*Brief:*
Reproduce the records from the line containing "The image size is (608, 330)." through the line containing "point(40,43)", both included. Keep every request line unchanged, and add 18 to each coordinate in the answers.

*Data supplied:*
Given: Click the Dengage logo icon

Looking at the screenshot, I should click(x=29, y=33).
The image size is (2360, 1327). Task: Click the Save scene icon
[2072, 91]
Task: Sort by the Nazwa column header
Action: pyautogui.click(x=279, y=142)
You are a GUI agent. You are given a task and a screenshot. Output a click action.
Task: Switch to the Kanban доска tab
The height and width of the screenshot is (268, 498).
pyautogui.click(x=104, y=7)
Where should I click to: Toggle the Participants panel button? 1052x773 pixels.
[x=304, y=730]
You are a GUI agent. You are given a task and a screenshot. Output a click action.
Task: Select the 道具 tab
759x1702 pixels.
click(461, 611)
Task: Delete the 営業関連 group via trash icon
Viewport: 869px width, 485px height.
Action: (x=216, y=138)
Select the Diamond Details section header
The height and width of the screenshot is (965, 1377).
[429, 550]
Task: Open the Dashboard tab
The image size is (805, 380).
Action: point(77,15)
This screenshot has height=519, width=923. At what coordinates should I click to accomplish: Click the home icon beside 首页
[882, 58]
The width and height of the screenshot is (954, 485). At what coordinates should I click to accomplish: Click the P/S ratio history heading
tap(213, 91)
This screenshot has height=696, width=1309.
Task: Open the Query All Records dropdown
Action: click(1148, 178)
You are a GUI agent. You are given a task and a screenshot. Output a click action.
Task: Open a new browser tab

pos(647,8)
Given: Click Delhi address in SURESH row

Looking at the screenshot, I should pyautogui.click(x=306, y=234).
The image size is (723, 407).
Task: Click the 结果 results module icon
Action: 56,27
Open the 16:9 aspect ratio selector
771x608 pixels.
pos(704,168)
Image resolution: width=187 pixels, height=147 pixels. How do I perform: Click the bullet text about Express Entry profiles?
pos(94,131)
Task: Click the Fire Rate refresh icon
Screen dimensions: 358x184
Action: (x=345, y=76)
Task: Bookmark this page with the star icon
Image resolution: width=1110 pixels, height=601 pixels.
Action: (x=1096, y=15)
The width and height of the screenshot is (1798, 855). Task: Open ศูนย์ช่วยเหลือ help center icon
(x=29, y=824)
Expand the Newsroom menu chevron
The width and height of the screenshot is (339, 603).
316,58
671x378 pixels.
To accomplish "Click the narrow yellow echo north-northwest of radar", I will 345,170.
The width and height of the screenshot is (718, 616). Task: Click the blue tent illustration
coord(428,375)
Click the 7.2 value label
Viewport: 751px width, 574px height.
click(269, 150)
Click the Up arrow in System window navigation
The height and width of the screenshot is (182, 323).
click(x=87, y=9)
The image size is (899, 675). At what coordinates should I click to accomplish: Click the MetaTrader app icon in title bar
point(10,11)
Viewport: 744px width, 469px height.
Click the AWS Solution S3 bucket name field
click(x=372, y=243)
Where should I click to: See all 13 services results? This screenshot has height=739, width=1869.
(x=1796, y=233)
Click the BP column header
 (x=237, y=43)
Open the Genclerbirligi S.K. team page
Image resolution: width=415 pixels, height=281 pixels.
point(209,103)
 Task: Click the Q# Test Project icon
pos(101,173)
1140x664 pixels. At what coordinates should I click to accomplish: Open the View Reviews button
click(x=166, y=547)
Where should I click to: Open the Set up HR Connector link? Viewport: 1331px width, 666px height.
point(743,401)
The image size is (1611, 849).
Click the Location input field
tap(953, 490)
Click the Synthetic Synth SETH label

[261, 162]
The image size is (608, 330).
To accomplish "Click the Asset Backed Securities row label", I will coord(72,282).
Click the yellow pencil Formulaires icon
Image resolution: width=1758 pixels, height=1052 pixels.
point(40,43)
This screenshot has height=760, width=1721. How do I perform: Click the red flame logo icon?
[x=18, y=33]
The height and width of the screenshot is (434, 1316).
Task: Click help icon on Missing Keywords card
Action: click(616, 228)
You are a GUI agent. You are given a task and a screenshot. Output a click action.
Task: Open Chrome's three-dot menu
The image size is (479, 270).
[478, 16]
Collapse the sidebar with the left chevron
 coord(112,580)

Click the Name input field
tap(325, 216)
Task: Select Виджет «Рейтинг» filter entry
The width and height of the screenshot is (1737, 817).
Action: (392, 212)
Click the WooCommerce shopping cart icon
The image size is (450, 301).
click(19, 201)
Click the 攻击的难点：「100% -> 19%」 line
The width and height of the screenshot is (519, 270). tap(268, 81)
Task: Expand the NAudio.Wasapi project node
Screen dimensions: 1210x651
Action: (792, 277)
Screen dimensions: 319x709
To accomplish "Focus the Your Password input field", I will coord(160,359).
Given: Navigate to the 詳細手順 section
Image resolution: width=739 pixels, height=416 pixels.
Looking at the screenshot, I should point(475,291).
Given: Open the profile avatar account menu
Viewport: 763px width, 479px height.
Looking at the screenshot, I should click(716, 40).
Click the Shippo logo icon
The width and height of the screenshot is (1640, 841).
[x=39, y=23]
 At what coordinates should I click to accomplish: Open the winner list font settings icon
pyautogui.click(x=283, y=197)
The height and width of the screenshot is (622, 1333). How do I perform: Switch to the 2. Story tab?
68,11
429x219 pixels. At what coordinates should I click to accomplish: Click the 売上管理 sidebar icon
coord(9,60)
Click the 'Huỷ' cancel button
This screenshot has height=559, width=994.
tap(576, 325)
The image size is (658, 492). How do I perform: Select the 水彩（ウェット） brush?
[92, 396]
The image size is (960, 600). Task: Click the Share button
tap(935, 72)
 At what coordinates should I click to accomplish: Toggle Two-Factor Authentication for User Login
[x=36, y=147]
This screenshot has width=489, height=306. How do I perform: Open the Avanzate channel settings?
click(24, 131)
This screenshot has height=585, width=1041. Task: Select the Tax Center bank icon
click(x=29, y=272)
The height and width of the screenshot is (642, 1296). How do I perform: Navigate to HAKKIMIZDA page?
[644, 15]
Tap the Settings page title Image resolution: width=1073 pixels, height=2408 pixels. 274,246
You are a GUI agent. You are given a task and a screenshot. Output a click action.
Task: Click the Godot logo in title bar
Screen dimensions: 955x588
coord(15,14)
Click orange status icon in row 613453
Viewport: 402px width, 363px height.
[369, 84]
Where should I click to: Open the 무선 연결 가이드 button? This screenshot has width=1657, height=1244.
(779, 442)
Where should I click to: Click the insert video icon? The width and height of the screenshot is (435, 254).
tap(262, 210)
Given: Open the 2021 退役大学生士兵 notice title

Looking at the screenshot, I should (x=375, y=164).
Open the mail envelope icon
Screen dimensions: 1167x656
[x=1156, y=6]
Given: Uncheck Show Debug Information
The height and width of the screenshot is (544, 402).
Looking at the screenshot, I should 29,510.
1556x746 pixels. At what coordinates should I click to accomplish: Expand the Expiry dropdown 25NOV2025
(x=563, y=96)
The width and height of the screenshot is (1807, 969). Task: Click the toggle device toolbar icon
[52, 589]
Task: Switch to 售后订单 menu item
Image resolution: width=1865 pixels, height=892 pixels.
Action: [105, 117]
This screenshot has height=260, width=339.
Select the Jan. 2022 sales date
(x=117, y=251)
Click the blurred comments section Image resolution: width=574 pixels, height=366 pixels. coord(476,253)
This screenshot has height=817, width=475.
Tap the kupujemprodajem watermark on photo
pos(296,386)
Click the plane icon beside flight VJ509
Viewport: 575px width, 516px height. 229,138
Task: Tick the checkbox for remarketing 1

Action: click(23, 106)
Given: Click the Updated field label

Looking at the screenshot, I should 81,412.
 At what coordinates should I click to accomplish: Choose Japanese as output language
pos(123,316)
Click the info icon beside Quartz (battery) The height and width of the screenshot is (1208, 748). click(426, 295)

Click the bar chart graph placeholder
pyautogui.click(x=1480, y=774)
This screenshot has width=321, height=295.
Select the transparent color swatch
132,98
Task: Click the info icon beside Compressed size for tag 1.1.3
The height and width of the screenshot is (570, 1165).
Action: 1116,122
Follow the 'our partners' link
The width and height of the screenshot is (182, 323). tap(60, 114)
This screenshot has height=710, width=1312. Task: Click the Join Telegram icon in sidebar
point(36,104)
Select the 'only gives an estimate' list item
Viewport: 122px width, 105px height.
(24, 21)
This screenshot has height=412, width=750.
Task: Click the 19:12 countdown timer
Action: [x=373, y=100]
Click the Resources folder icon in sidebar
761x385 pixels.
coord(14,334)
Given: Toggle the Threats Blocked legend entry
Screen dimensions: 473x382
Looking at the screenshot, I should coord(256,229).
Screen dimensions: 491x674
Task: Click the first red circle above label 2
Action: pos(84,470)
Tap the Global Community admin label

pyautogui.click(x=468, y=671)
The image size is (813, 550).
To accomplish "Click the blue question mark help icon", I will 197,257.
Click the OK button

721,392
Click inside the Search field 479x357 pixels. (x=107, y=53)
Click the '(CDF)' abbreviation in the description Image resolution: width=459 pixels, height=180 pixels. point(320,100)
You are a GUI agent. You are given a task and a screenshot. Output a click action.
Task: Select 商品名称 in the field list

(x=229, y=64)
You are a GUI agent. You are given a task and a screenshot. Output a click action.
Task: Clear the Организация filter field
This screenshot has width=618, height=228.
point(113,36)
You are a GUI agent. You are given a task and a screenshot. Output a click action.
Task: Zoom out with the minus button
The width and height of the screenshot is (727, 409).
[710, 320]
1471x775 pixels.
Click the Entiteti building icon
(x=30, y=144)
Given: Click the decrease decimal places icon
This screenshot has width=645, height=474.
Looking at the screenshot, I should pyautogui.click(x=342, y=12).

*Solution:*
The image size is (608, 330).
To accomplish "Click the Asset Backed Securities row label", I will coord(90,300).
Click the yellow pencil Formulaires icon
Image resolution: width=1758 pixels, height=1052 pixels.
point(58,61)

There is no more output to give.